In Smith v. City of Flint, 2015 Mich. App. 2061 (Nov. 5, 2015), the plaintiff was a Flint police officer who was employed full time as the police union president, handling grievances filed by police officers during the day shift on a full-time basis. However, this position was eliminated in April 2012, by order of Flint’s emergency manager. Despite this, the plaintiff continued handling union grievances full-time.
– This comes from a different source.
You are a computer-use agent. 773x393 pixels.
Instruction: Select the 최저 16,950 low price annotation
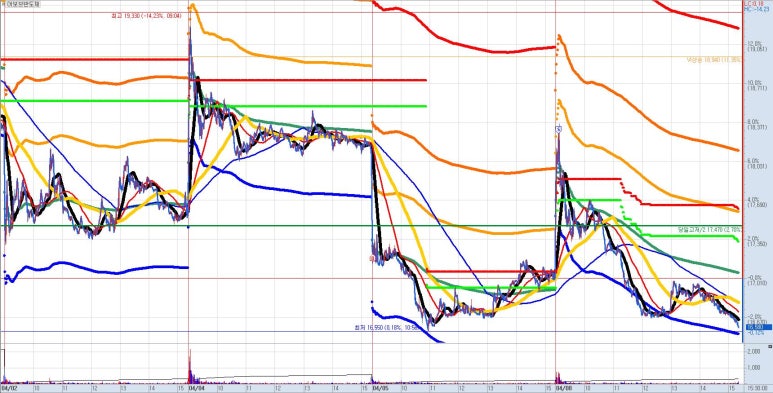click(x=386, y=327)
In late 2012, a millage was passed providing additional funds for public safety. The plaintiff publicly complained that these millage funds were not being used by Flint to hire as many police officers as possible. In March 2013, the police chief reassigned Plaintiff to an overnight road patrol position in a neighborhood Plaintiff asserted was one of Flint’s most dangerous. Plaintiff then filed a WPA claim against his employer, claiming his reassignment was in retaliation for his public complaints about the use of millage funds. The employer prevailed at the trial court on the grounds that Plaintiff’s reassignment did not constitute an “adverse employment action” under the WPA.
On appeal, the court noted that, to establish a WPA claim, Plaintiff was required to show: (1) that he was engaged in a protected activity as defined by the act; (2) that the employer took an adverse employment action against him; and (3) that a causal connection existed between his protected activity and the adverse employment action. Id. at *5. First, focusing on the 2nd element, the court held that “abstract” adverse employment actions were insufficient to prove a claim, and instead the plaintiff was required “to show that he was discharged, threatened, or otherwise discriminated against, such that his compensation, terms, conditions, location or privileges of employment were affected.” Id. at *9. The court further held that the action taken against the plaintiff “must be more than a mere inconvenience or an alteration of job responsibilities, and there must be some objective basis for demonstrating that the change is adverse because a plaintiff’s subjective impressions as to the desirability of one position over another are not controlling.” Id.
Applying this standard, the court held that plaintiff’s reassignment from handling union grievances to patrol duty was not an adverse employment action under the WPA, as the court did not see this reassignment as a material change in the “location” of plaintiff’s employment. “We discern the statute’s reference to a change in location to be a significant, objective one, such as a move from one city to another or from one location to another of an employer with multiple offices. Here, the area where officers patrol within the same city they swore to protect concerns job assignments, not a matter of location. As a result, plaintiff’s assignment to a particular patrol duty within the city of Flint, objectively, is simply not covered by the WPA.” Id. at *10-*11.
The court also held that Plaintiff could not establish a WPA claim on two other grounds: (1) he failed to file his WPA claim within 90 days of the alleged adverse employment action as required by the statute; and (2) Plaintiff’s complaints about the city’s use of millage funds did not constitute a “protected activity” under the WPA, since his complaints did not concern an alleged violation of the law by the city, but instead merely his disagreement with legitimate policy decisions made by the city. Id. at *13.
The Smith case is helpful to employers as it clarifies that an adverse employment action under the WPA must be based upon more than an employee’s subjective belief that a change in job responsibilities is adverse. Instead, whether an action constitutes an adverse employment action as defined by the WPA is looked at from an objective point of view. The Smith case also recognizes that routine job-related decisions by an employer (e.g., an adjustment in an employee’s work duties) may not rise to the level of an adverse employment action. However, employers must be mindful that employees who report or who are planning to report a suspected violation of the law to authorities cannot be retaliated against by their employer based upon such reporting. If you face a situation where an employee had engaged in such conduct, it is best to consult with legal counsel to ensure that no actions are taken against the employee that could give rise to a claim under the WPA.